Day four of laying around sleeping and being sick. The RLA comes in and tells me that I simply must update my operating system to Leopard, because he just did and it’s the shit, man. I say, no, I don’t wanna. I’m fine. My laptop is fine. No, he insists, it takes a long time and you can do it while you are napping. It’s no big deal. Maybe because of my weakened state, I let him convince me. It took hours. I napped. And then, when it was all over, my laptop was dead. It wouldn’t boot. It just sat there, spinning its little gears. For a really long time. And then I had to crash it out. Several times. And so, I put on clothes for the first time since Saturday, and dragged my sorry ass over to the Apple store. This was not without incident, as the electric yellow Smartcar seems to be invisible, even when I am directly in front of someone’s headlights. Miz Shoes is also invisible when crossing a brightly lit crosswalk, at least to the driver of the Cadillac SUV who both made eye contact with me and tried to run me over. Once in (also not without incident, as I was complaining at the RLA via my cell phone, laptop in the other hand, large book under one arm and purse over the other shoulder. I came face to face with the closed door and a man standing in front of it. He did not acknowledge me, and did not open the door. I juggled.) In short, by the time I made it to the Genius Bar, I was breathing fire and not willing to take no for the answer to the question, “Can you look at/fix this?”



Nevertheless, the very nice ten-year-old boy behind the counter could not fix this, and I left with a still inoperable machine. The good news, the hard drive was fine, and all data still there. The bad news, I’d probably have to back everything up and wipe the hard drive in order to reinstall the OS.



So. Back home by nine, and back into the flannel pyjamas. At 9:15 there was an enormous grinding, crunching and shattering of glass outside my bedroom window. A lost double-decker flat bed delivery truck had gotten lost in my cul-de-sac, and made its way out of same by driving through my fence. Eight feet of fence. And we’d moved it six feet back from the curb the last time a lost truck flattened the same. This truck wins the clueless prize, because the driver also went over a chunk of coral rock about three feet long and two feet thick, and BROKE IT, and still claimed that he thought he’d only knocked some branches off the tree.



The RLA went after the flatbed (which of course did not stop), and I called the police. The Very Nice Officer reminded me that he’d come here the last time this happened. The RLA found the truck, still sporting its crown of black olive branches in the parking lot at Home Despot. Insurance information was given. Ditto apologies. Then the VNO went to follow up with the driver. Today we’ve had lots of calls from the driver, the owner of the trucking company and their insurance agent.

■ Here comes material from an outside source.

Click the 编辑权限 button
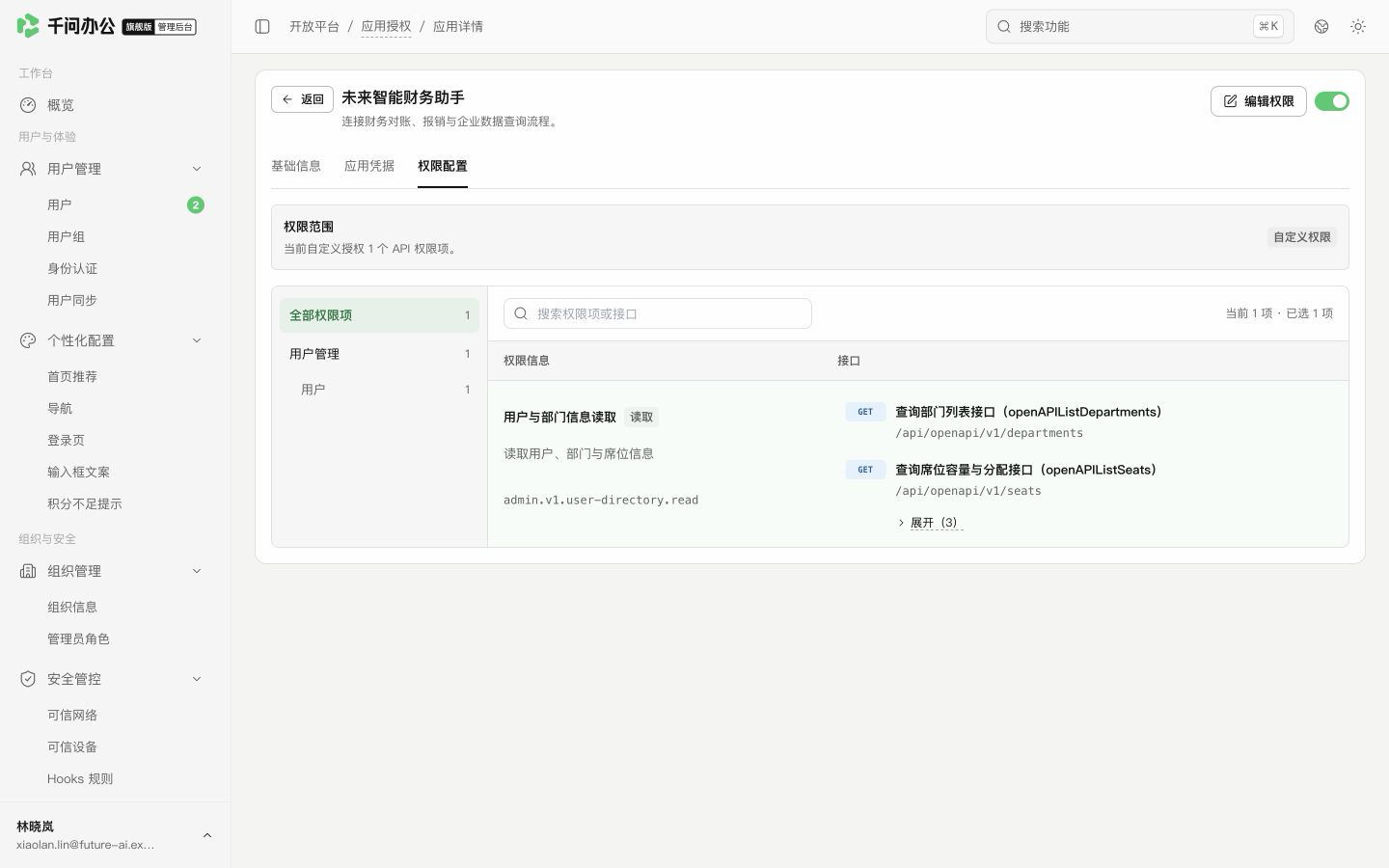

When I went out to take pictures of the damage, I discovered that my old pocket digital is wasted. There’s really cool and jiggy distortion in the finder, but unfortunately that doesn’t translate to the digital image. Those are just washed out and mostly blank. Bummer. A good damaged digital is worth its weight in gold.



That was yesterday. Today, I have spent since eight this morning backing up this machine and reinstalling the system. As it turns out, I didn’t have to wipe the drive. Now I just have to remove all of my backup files from the RLA’s computer and Bob’s your uncle.



Tomorrow, I go back to work.

Sleepy Time Time

I have coughed so much and so hard that my ribs hurt and my abs feel like I’ve done a thousand crunches. The hummingbird is now a regular at the feeder. The squirrels seem to have put my backyard into the “newly opened” section of the squirrel Zagat, but the birds just aren’t coming around. I can hear them. All sorts of tweeting and chirping comes from the palms and the oaks. I’ve tried to entice them by putting a platter under the feeder with mixed seeds and peanuts. I figure blue jays can always spot a peanut, and well, once the blue jays come, there goes the neighborhood. Since that’s my aim, peanuts on the ground is my game plan. I’ll report later.



In the meantime, a whimpered plea to amuse me resulted in this:





I am amused. And about to go back to sleep.